SOURCE

10. “In My Hand” by Sarah Robsdottir: Mary remembers the moment she conceived Jesus, one ordinary day when sitting down to a bowl of lentil stew.

Source: Aleteia, April 9, 2018

11. “The Risk of Birth, Christmas, 1973” by Madeleine L’Engle: Best known for her children’s novel A Wrinkle in Time, Madeleine L’Engle was also a poet. Here she compares our era to the one in which Jesus was born—both are characterized by violence and hate, and yet Jesus, the embodiment of divine love, willingly entered the peril.

Source: The Weather of the Heart (Doubleday, 1978); compiled in The Ordering of Love (Crosswicks, 2005) | https://www.madeleinelengle.com/

12. “On Another’s Sorrow” by William Blake: Through the Incarnation, God lovingly, humanly, entered the world of human woe to experience it firsthand. “He doth give His joy to all,” Blake writes: “He becomes an infant small, / He becomes a man of woe, / He doth feel the sorrow too.” I featured this poem about Emmanuel, God-with-us, in a musical setting by singer-songwriter David Benjamin Blower in 2023 but was surprised that Blower omitted Blake’s final stanza, whose closing couplet I find striking, as it conveys Jesus’s continued identification with and compassion for humanity, how he moans alongside us in our suffering. For a different musical interpretation, also in an acoustic indie folk mode, see the one by Portland-based artist Michael Blake, from his 2021 album Songs of Innocence and Experience:

Source: Songs of Innocence and Experience (London, 1794). Public Domain.

STORED DATA
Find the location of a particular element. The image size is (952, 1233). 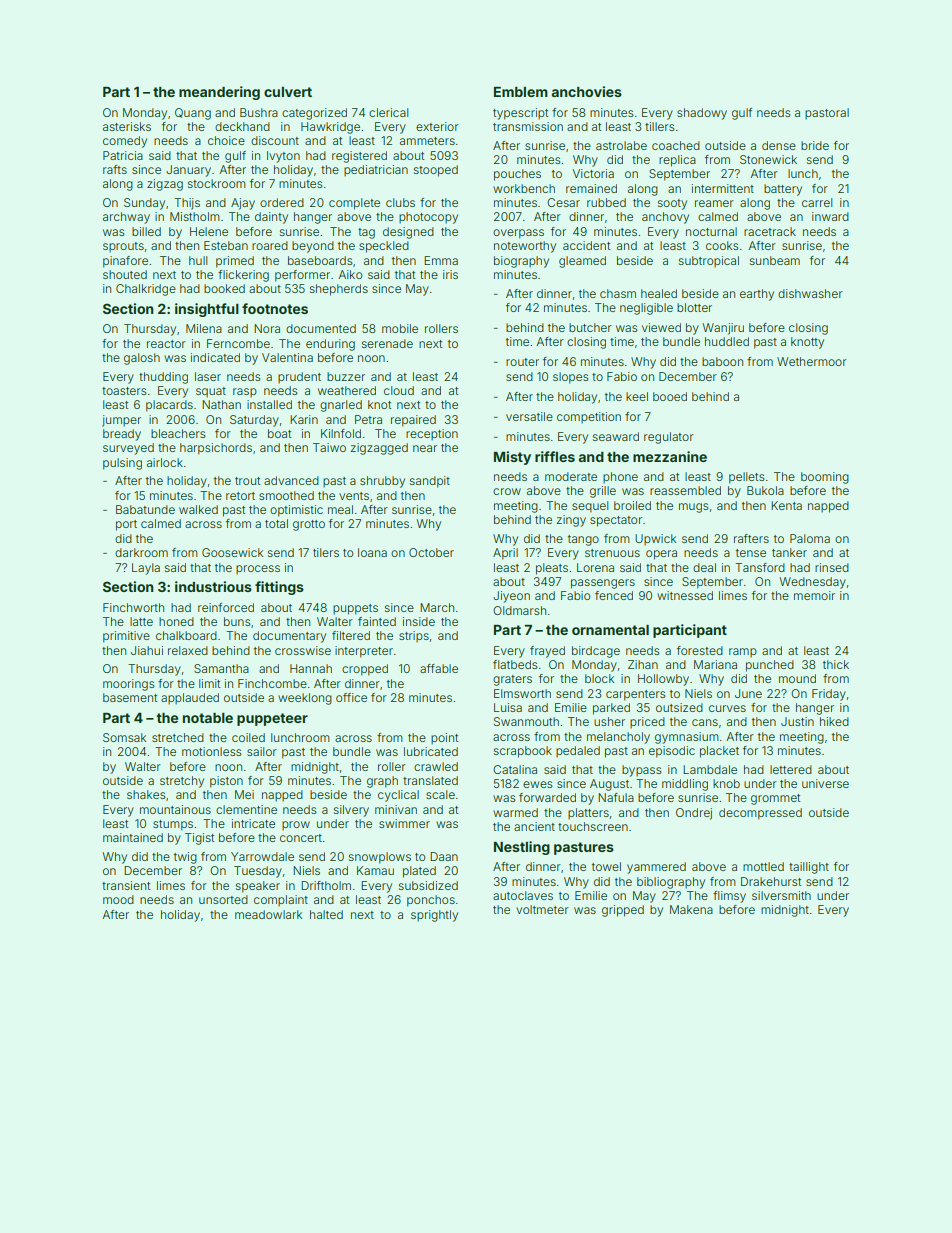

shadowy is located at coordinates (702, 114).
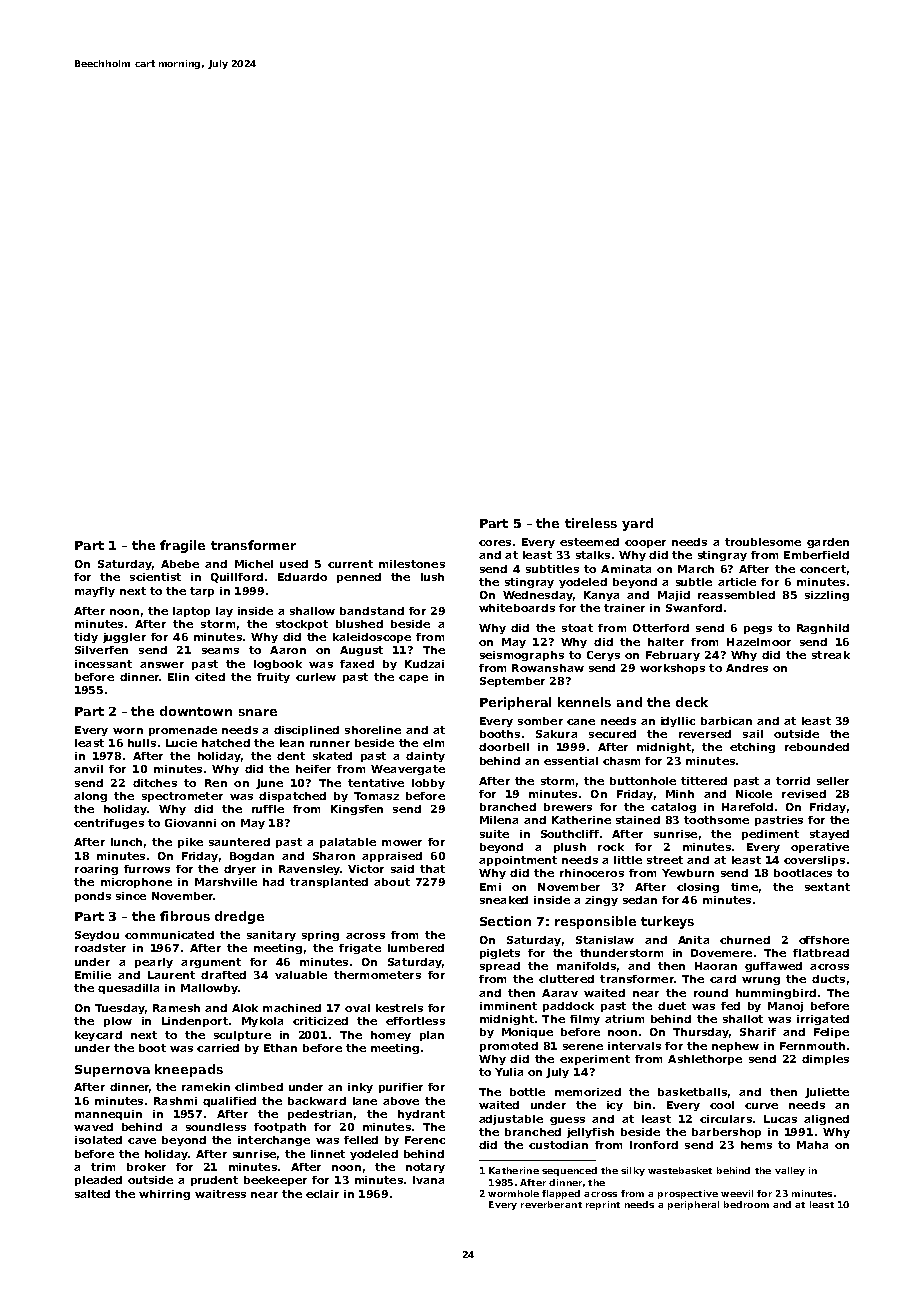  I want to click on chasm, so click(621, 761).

WHAT TO DO
Quote the passage of the poem list above between "Source: Aleteia, April" and "entered the peril.", inclusive.

COMPLETE OUTPUT
Source: Aleteia, April 9, 2018

11. “The Risk of Birth, Christmas, 1973” by Madeleine L’Engle: Best known for her children’s novel A Wrinkle in Time, Madeleine L’Engle was also a poet. Here she compares our era to the one in which Jesus was born—both are characterized by violence and hate, and yet Jesus, the embodiment of divine love, willingly entered the peril.